The district court did not abuse its discretion in finding that Argentina is an available and adequate alternative forum, or in finding that the private and public interest factors weigh in favor of dismissal. Therefore, we AFFIRM the district court's order to dismiss this case based on forum non conveniens.
1. Plaintiff Veronica Satz is a United States citizen residing in Argentina; Plaintiff Laura Gimenez is a citizen of Argentina residing in Florida; Plaintiffs Leonor Alvarez, Maria Rumachella, and Daniel Vazquez are citizens and residents of Argentina, as were all decedents. Defendant McDonnell Douglas Corporation is a Maryland corporation with its principal place of business in Washington.
2. Alterini's affidavit adopted the opinions of MDC's original expert, Professor Guillermo A. Borda. The magistrate judge struck the affidavits of Professor Borda and disqualified him as an expert for MDC, because Borda had a conflict of interest. The district court overruled the plaintiffs' objections to the admission of Alterini's affidavit.
3. Plaintiffs contend in their brief to this court that “Argentina also is not an available forum because the forum non conveniens doctrine presupposes at least two forums in which a defendant is amenable to process ․, and the critical inquiry is whether there were two available forums at the time plaintiffs brought these suits.” (emphasis added). This argument fails because it misstates the law in this circuit; the forum need only be available at the time of dismissal. See Magnin, 91 F.3d at 1429 (“[T]he defendants agreed [as a condition of dismissal] to submit to the jurisdiction of an alternative forum (in France), rendering that forum available.”) (citing Veba-Chemie A.G. v. M/V Getafix, 711 F.2d 1243, 1248 (5th Cir.1983) (holding that, for purposes of forum non conveniens, “availability [of an alternative forum] refers only to the time of dismissal”)).

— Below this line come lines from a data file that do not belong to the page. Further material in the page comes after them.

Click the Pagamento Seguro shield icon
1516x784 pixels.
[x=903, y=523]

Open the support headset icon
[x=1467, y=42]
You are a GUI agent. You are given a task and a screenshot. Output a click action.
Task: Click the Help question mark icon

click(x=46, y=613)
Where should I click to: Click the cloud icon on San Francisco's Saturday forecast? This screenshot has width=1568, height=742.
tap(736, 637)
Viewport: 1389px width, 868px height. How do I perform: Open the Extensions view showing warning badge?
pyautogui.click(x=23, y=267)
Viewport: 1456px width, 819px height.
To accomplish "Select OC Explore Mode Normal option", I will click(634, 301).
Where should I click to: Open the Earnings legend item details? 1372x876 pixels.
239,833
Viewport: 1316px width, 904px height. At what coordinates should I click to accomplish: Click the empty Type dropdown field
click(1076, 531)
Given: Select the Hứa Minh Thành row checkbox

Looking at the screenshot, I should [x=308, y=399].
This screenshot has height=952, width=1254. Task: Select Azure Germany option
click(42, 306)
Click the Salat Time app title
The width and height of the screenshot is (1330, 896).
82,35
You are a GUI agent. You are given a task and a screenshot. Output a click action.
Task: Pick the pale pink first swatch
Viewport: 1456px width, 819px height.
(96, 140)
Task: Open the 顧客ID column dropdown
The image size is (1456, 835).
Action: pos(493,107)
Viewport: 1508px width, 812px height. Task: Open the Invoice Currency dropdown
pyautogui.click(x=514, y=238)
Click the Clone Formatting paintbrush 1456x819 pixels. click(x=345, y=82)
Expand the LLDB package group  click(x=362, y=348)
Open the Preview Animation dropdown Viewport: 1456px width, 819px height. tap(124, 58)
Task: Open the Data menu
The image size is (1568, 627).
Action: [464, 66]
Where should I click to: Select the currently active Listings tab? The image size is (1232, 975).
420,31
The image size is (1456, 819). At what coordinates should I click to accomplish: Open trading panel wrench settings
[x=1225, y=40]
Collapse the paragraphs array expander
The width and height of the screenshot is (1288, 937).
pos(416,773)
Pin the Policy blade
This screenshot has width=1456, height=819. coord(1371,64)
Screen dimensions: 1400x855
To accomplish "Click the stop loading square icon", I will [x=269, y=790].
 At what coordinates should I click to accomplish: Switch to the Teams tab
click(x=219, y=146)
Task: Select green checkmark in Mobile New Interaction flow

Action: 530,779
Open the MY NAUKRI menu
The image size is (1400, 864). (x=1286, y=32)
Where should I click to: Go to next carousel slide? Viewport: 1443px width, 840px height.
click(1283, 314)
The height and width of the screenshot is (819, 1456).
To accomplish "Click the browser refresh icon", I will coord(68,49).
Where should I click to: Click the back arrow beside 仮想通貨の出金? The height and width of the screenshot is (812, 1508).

4. In the same vein, we note that MDC would likely suffer prejudice if it were the sole defendant in a lawsuit in the United States while other, potentially culpable, defendants were sued in Argentina. MDC intends to avoid liability by arguing that other entities were responsible for the air crash. Such an accusation is surely less persuasive when aimed at a set of empty chairs. If a Southern District of Florida jury ultimately looked to place blame at the defense table, it would have available only one, rather than several, defendants to bear the brunt of its verdict and damage award.